◆ Problem details
Identify all lines below that hold "screenshot" and collect them.

◆ Recorded information
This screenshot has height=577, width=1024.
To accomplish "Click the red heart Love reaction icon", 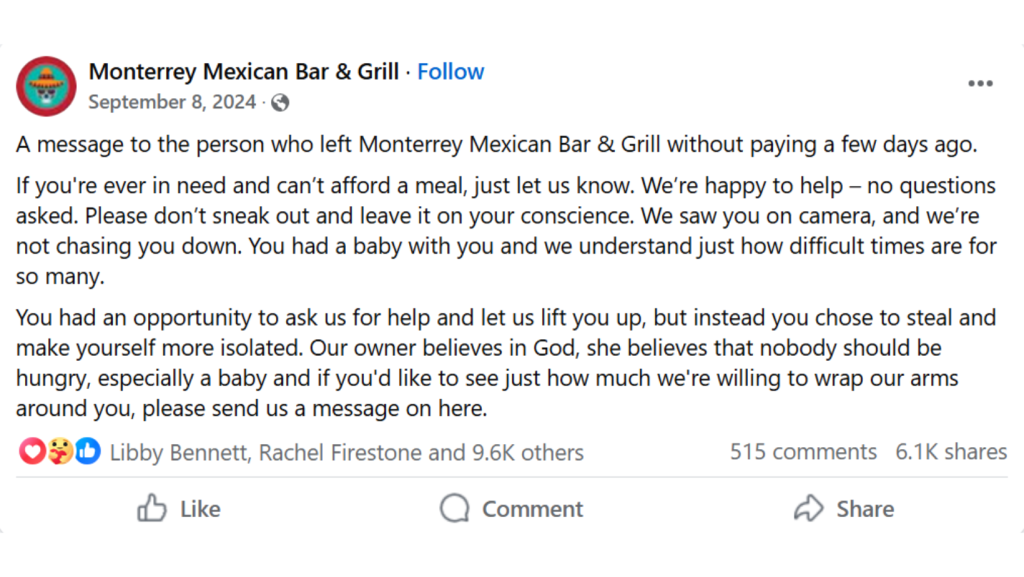I will tap(32, 452).
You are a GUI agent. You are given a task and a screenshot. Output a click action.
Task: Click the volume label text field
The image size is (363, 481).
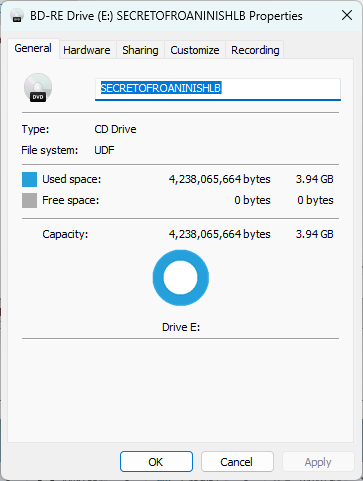click(218, 89)
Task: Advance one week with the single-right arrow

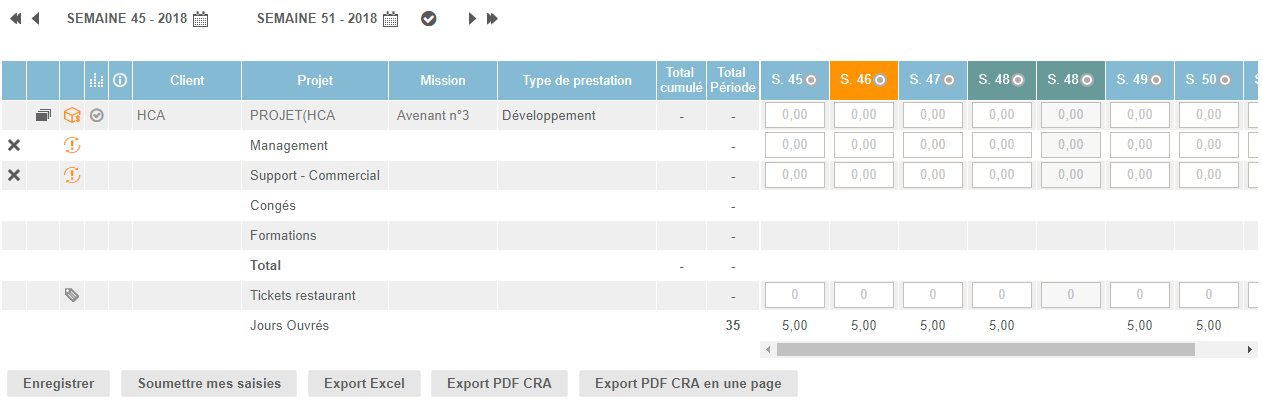Action: pos(472,19)
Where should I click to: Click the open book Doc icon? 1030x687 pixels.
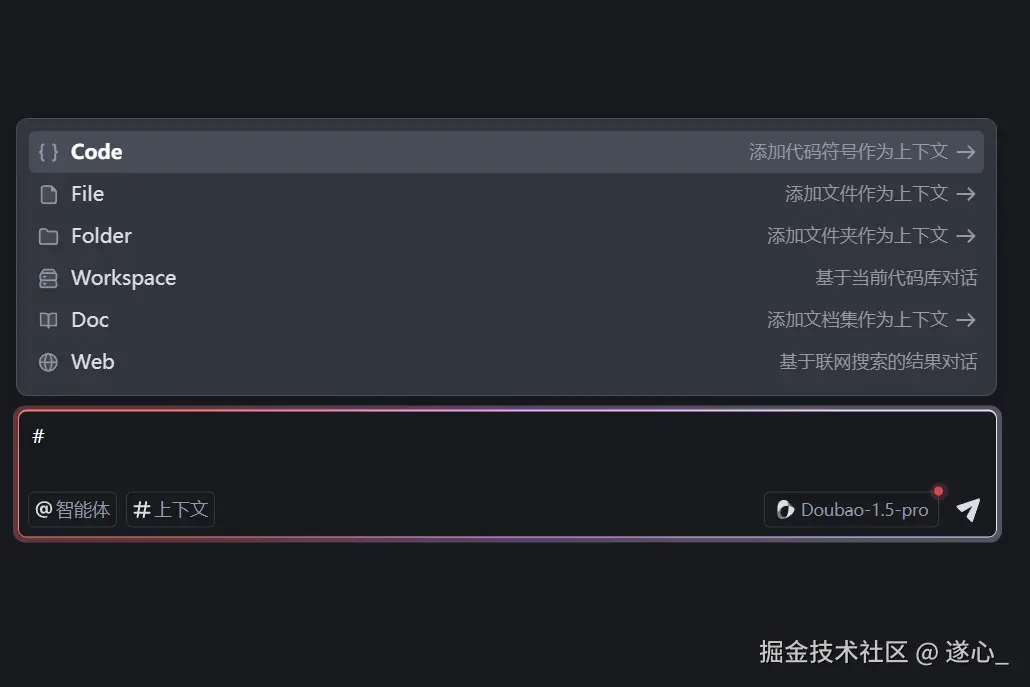click(x=48, y=320)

◆ Task response
This screenshot has height=577, width=1024.
You are a GUI agent. You are given a task and a screenshot. Output a click action.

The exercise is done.